Fresh strikes were reported in the city on Saturday, as the Syrian army presses on with its push to retake rebel areas.

The latest offensive was launched after a ceasefire collapsed on Monday.

Unicef deputy director Justin Forsyth told the BBC: "Aleppo is slowly dying, and the world is watching, and the water is being cut off and bombed - it's just the latest act of inhumanity."

Media caption,
Intensified attacks on Aleppo have left nearly two million people without water.

Unicef spokesman Kieran Dwyer said the lack of running water could be "catastrophic" as residents now had to resort to contaminated water and were at risk from waterborne diseases.

He said water was being used as a weapon of war by all sides. The pumping station supplying rebel-held parts of Aleppo was damaged on Thursday and subsequent strikes had made repairs impossible, Mr Dwyer told the BBC.

"That pumping station pumps water to the entire population of the eastern part of city - that's at least 200,000 people and then in retaliation for that attack a nearby pumping station that pumps water to the entire western part of the city - upwards to 1.5 million people - was deliberately switched off," he told the BBC.

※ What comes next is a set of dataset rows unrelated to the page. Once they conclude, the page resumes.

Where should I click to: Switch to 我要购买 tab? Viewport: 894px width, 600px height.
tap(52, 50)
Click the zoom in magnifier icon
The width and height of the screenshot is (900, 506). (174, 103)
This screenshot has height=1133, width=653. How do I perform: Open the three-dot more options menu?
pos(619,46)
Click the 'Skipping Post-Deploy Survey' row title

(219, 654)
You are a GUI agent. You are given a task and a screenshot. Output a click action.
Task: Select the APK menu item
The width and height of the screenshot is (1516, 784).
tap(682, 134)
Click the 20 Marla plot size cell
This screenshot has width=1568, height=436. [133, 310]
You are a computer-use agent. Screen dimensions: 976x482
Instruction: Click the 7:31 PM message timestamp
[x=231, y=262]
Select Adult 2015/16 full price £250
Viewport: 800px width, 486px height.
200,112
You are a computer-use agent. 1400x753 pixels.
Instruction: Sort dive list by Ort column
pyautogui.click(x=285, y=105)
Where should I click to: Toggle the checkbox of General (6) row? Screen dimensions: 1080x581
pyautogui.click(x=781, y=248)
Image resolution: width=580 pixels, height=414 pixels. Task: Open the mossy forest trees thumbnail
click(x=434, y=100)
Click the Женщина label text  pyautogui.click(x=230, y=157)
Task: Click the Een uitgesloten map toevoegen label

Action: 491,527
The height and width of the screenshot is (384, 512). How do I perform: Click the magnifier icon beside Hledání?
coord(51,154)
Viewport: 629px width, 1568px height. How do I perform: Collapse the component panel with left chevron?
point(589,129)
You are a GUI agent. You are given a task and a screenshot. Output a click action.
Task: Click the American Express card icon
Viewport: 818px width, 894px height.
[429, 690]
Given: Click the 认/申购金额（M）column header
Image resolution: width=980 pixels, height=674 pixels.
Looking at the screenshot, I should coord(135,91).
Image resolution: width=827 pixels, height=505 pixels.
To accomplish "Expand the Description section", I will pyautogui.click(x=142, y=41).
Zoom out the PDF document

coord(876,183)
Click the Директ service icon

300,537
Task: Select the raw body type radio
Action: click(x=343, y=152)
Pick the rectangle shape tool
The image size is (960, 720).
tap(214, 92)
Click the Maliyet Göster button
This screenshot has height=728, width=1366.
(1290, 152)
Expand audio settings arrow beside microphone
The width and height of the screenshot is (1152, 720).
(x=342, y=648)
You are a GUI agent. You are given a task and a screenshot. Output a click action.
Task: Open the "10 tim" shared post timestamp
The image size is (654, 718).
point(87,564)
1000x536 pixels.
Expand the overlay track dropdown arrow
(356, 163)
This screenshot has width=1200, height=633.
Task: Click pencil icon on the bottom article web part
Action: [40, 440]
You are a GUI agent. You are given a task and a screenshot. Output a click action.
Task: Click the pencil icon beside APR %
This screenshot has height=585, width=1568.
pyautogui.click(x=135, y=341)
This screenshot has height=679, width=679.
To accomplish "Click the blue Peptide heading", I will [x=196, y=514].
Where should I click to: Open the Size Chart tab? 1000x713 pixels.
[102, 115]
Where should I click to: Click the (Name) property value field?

The Syrian Observatory for Human Rights, a UK-based group monitoring the conflict, said 25 people had been killed in fresh bombardments on Saturday.

Activists said both Syrian and Russian warplanes are taking part in the latest offensive, though Russia has not confirmed its involvement.

Russia supports the Syrian government, while the US backs the opposition. The two powers accuse each other of failing to rein in their respective allies on the ground.

Image source, Reuters
Image caption,
Many Aleppo residents will have to resort to contaminated water, Unicef says

Medical sources say 91 people were killed in Friday's bombardment.

The Syrian army has said it is preparing for a ground offensive, and told civilians to stay away from rebel positions.

On Saturday government troops were reported to have captured the rebel stronghold of Handarat to the north of Aleppo, further tightening their grip on the city.

Investigation call

A seven-day truce brokered by the US and Russia collapsed on Monday. Russian Foreign Minister Sergei Lavrov on Saturday reiterated a call to revive the ceasefire "on a collective basis".

He told Russian TV that a fresh truce could not be based on "Russia's unilateral concessions".

The pause in fighting, agreed by Russia and US earlier this month, was intended to improve aid deliveries and lead to joint operations against Islamic State and other militant groups.

Hopes that the truce would be extended collapsed as the US-led coalition apologised for killing more than 60 Syrian soldiers in one of its air strikes. And an aid convoy was attacked on Monday hours after the ceasefire ended, killing some 20 people.

Syrian and Russia deny claims that their forces were involved.

In his TV interview, Mr Lavrov called for an investigation into the incident. He is New York, where he has been holding talks with US Secretary of State John Kerry.